We are now well into 2022 and the megatrends that drove the last decade in data—The Apache Software Foundation as a primary innovation vehicle for big data, the arrival of cloud computing, and the debut of cheap distributed storage—have now converged and offer clear patterns for competitive advantage for vendors and value for customers. Cloudera has been parlaying those patterns into clear wins for the community at large and, more importantly, streamlining the benefits of that innovation to our customers.

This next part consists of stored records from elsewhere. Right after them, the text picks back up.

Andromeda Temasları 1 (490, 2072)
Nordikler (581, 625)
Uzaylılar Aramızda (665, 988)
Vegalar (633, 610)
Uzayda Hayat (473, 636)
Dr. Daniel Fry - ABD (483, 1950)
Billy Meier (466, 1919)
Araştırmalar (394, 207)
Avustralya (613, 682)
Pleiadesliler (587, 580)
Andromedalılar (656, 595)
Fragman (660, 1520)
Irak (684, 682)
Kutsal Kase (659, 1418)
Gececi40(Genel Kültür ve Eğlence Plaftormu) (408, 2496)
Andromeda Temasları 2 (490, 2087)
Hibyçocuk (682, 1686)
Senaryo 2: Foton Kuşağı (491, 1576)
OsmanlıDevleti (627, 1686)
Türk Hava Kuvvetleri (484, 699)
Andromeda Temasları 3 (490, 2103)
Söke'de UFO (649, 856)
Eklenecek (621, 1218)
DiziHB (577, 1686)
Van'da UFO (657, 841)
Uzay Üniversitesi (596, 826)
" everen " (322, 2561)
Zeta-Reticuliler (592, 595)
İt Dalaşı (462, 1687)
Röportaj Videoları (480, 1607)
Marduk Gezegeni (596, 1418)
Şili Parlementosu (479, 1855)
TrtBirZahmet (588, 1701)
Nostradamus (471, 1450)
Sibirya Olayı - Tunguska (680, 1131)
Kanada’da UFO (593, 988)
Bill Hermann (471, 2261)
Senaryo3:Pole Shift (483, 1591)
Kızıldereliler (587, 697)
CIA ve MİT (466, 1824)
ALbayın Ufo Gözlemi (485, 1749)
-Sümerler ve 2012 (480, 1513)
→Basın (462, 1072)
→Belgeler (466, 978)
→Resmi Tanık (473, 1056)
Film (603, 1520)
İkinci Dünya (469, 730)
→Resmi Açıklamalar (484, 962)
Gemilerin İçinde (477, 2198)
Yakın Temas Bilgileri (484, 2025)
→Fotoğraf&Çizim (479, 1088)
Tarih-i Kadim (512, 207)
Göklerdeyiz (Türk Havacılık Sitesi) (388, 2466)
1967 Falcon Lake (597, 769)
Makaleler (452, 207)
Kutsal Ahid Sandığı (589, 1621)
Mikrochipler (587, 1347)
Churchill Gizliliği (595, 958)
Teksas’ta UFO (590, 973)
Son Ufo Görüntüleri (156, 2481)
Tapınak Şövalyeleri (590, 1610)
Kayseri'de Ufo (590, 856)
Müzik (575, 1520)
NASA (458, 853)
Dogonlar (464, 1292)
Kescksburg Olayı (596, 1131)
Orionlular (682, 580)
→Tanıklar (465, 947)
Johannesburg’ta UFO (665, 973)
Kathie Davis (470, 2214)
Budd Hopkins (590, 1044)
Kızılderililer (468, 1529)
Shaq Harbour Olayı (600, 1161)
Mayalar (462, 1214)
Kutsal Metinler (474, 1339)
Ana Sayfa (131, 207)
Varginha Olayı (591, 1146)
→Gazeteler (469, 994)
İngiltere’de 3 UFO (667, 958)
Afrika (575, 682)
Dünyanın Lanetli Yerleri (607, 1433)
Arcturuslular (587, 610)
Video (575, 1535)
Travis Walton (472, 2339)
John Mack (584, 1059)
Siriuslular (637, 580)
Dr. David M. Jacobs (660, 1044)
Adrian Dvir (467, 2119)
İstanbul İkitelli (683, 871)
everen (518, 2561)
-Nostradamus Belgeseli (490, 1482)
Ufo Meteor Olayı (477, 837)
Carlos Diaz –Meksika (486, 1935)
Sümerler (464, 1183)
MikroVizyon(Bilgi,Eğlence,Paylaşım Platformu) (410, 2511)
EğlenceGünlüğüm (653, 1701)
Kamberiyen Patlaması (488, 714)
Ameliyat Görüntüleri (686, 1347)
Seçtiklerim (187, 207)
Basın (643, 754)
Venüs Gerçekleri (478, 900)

At Cloudera, we have had the benefit of an early start, and as a result we have customers who have large-scale deployments on mission-critical applications that have been in production for a number of years. We believe that, as one of the earliest pioneers of industrial strength open source software, we have had the opportunity and the experience to help drive an acceleration in the evolution of some very fundamental shifts in open source development.

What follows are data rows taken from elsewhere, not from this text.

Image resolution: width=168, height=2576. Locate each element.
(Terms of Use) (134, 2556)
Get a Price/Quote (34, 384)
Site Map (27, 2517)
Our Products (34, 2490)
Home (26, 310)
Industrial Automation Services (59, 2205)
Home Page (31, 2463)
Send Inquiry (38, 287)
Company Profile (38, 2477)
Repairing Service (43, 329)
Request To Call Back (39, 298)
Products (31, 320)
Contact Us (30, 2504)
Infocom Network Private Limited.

What will we see in the decade ahead? Let’s discuss.
Open source in the next decade
Open source started out as a solution by developers to solve problems for other developers. Today, open source is widely recognized as a premier source for new innovations, and you can find its fingerprints in every company around the world.

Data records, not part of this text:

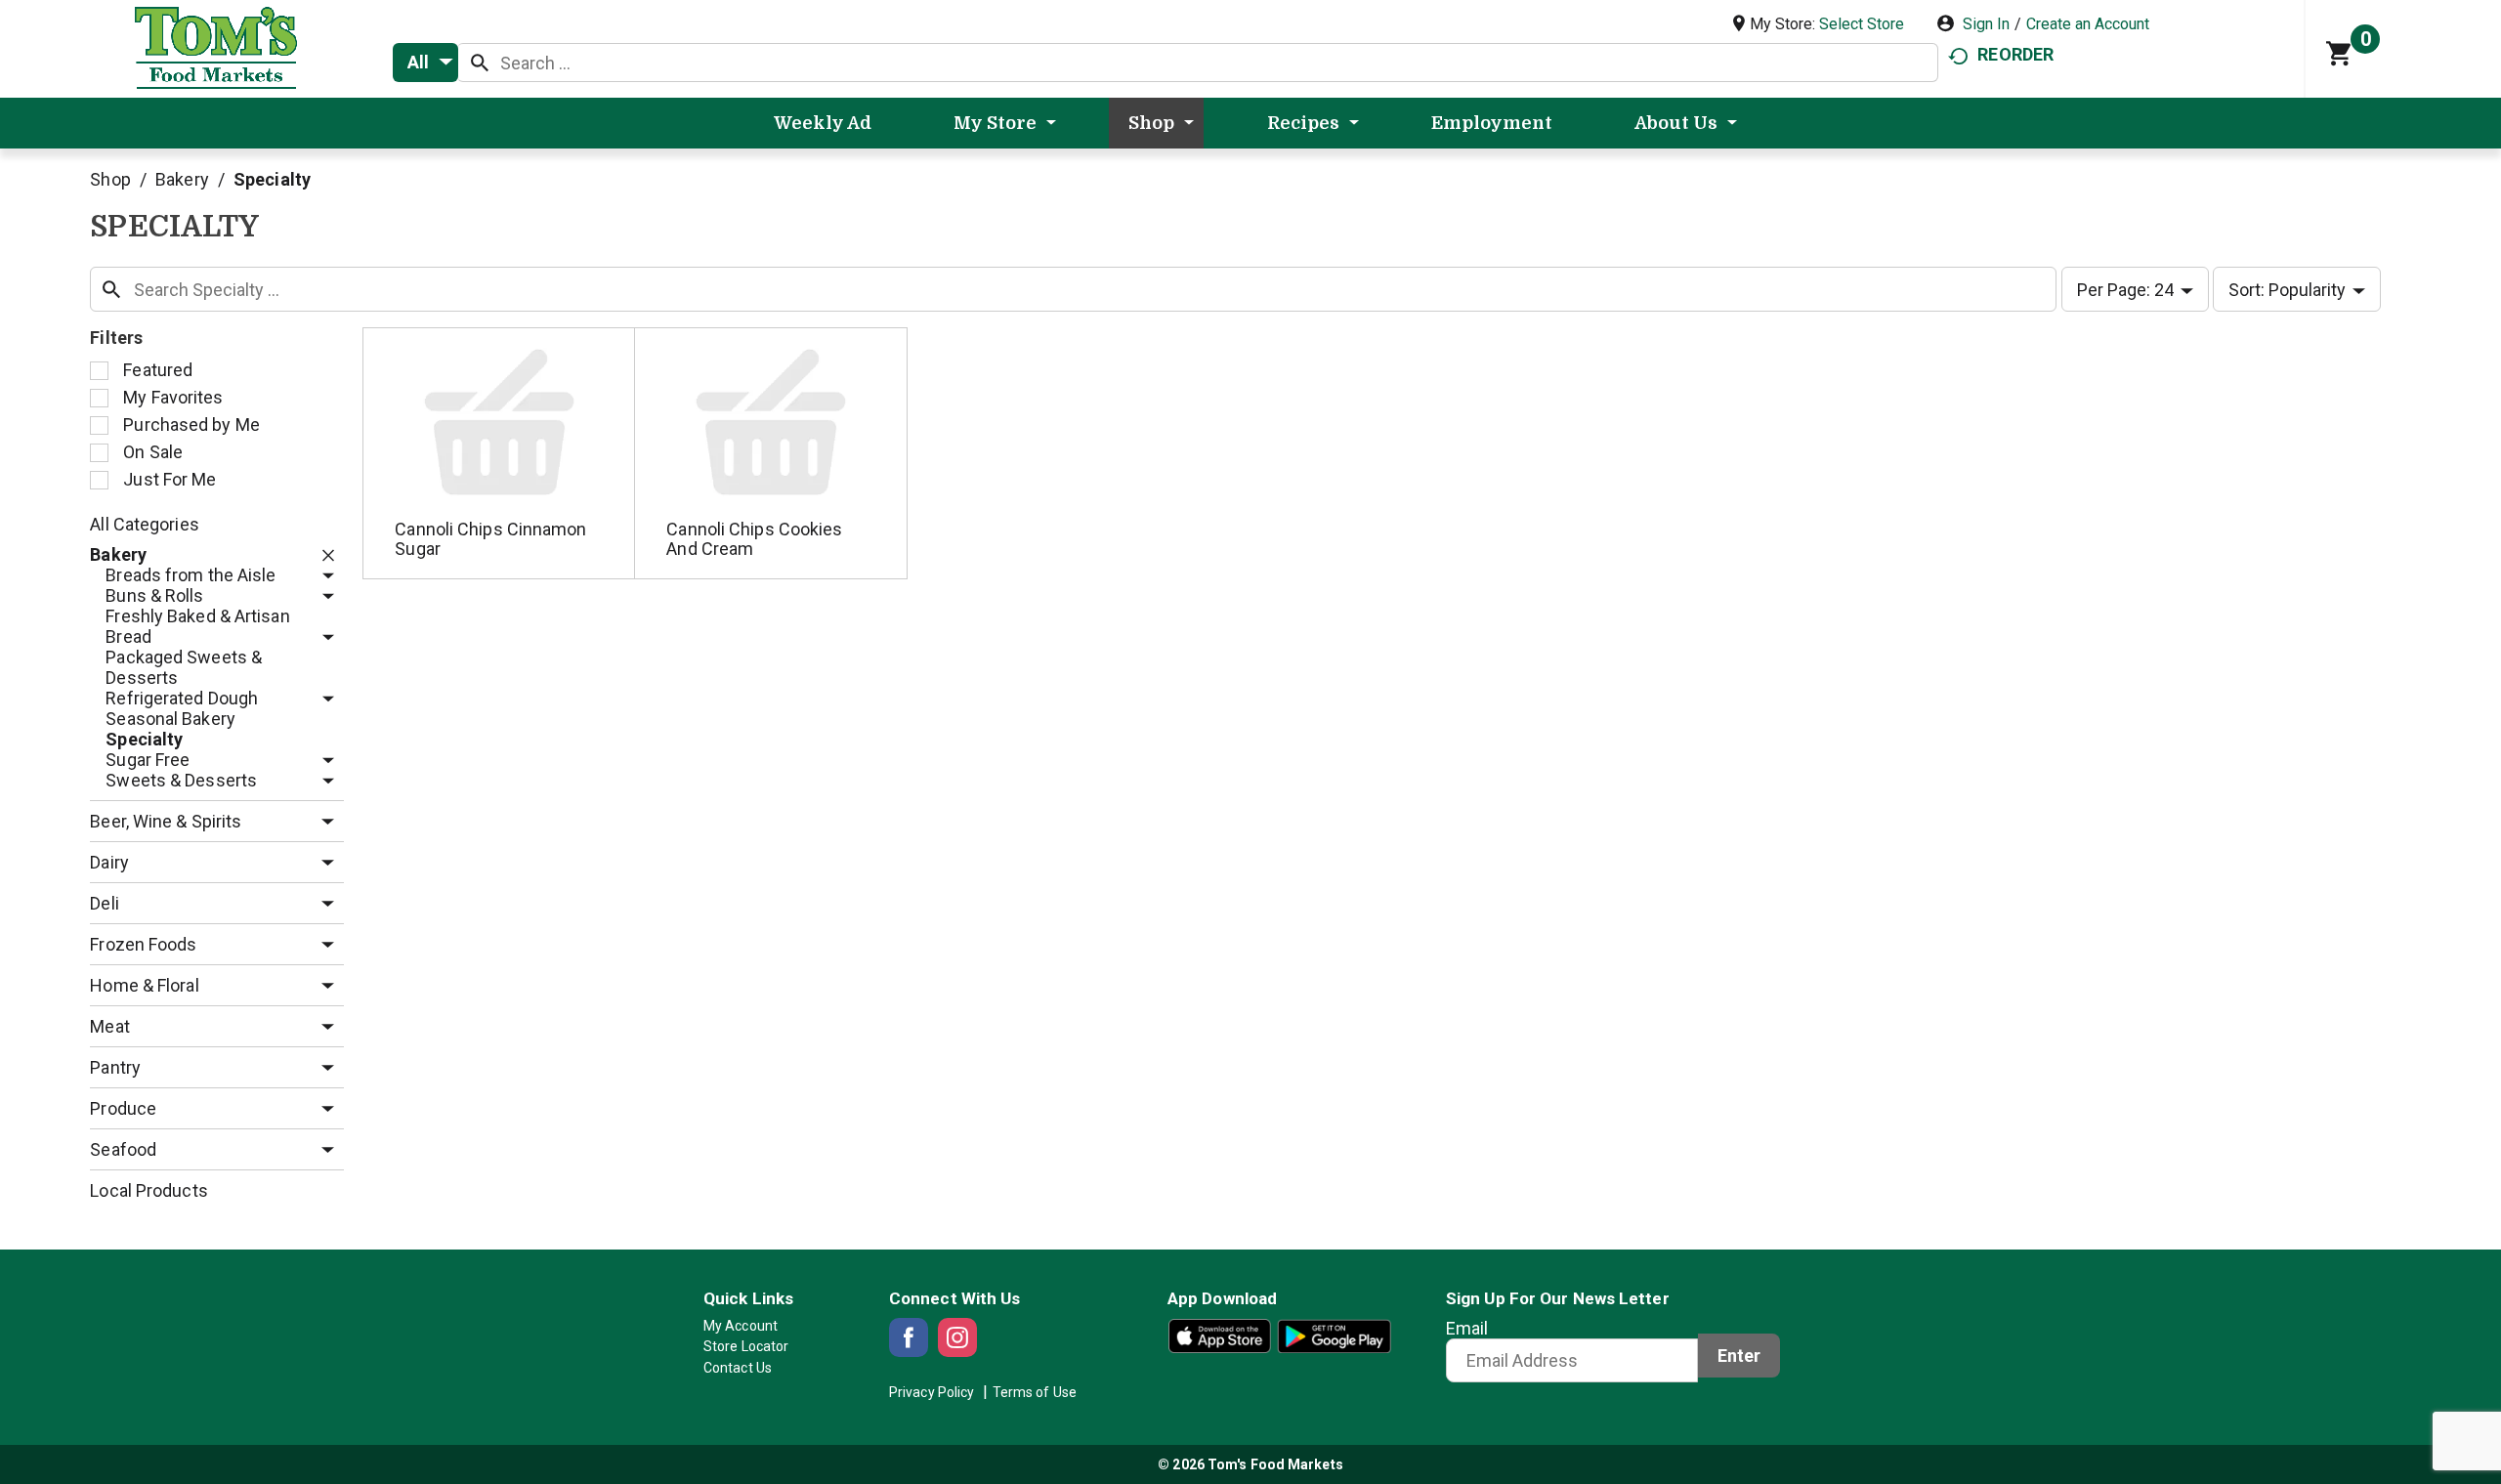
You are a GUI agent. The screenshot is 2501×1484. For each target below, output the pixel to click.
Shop (110, 179)
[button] (323, 555)
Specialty (272, 179)
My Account (740, 1326)
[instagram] (957, 1337)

As I look forward to the next decade of transformation, I see that innovating in open source will accelerate along three dimensions—project, architectural, and system. This represents the next step in the industrialization of open source innovation for data management and data analytics.
Project innovation for data management engines, storage engines, ML engines, data formats, table formats, or workload orchestration engines were and are foundational to the open source movement. These are innovations by developers, for developers, and as adoption of OSS projects has grown, innovation at the project level has accelerated sharply.
Architectural innovation was the second wave of evolution. As project-level innovators proved their expertise in providing solutions to point problems, the need opened up for building best-in-class solutions that offer interoperability, security, and governance across the entire lifetime of data, both on-prem and in the cloud. We see this process gathering steam in the way projects like Apache Iceberg have evolved.
System innovation is the next evolutionary step for open source. As businesses see the value of using open source to run their company, innovators are forced to consider capabilities such as backwards compatibility, upgrades, and infosec compliance as part of the package. The next decade will force system innovation, what we all know as enterprise readiness, as one of the core tenets of open source development.
The project-level innovation that brought forth products like Apache Hadoop, Apache Spark, and Apache Kafka is engineering at its finest. Developers working in different companies banded together to form the communities that fostered and drove innovation, whether it was in data formats, table formats, querying engines, or running ETL workloads for the vast amounts of data that could be landed in HDFS. This innovation was anchored in a handful of “seed” use cases that sparked the creation of these projects. Built in a meritocratic society where committership (the license to commit code) was the ticket to the inner sanctum of innovation, these projects delivered enough variety and differentiation that, even with the challenges of adopting these products for industrial scale applications, the value provided made it worth the effort. Today we see a number of new innovative projects solving different aspects of the big data ecosystem, including ones that Cloudera brought to life and have been championing very successfully like Apache Ozone and Apache YuniKorn. As events such as the zero-day Log4J exploit showed, communities need to lean in on securing the open source supply chain that powers these projects. Communities must ensure that the hundreds of essential libraries are free of CVEs, and that obsolete ones are dropped as a natural course of product evolution. One of the most critical decisions on any open source project going forward should be the decision to introduce a third party dependency of repute into the product.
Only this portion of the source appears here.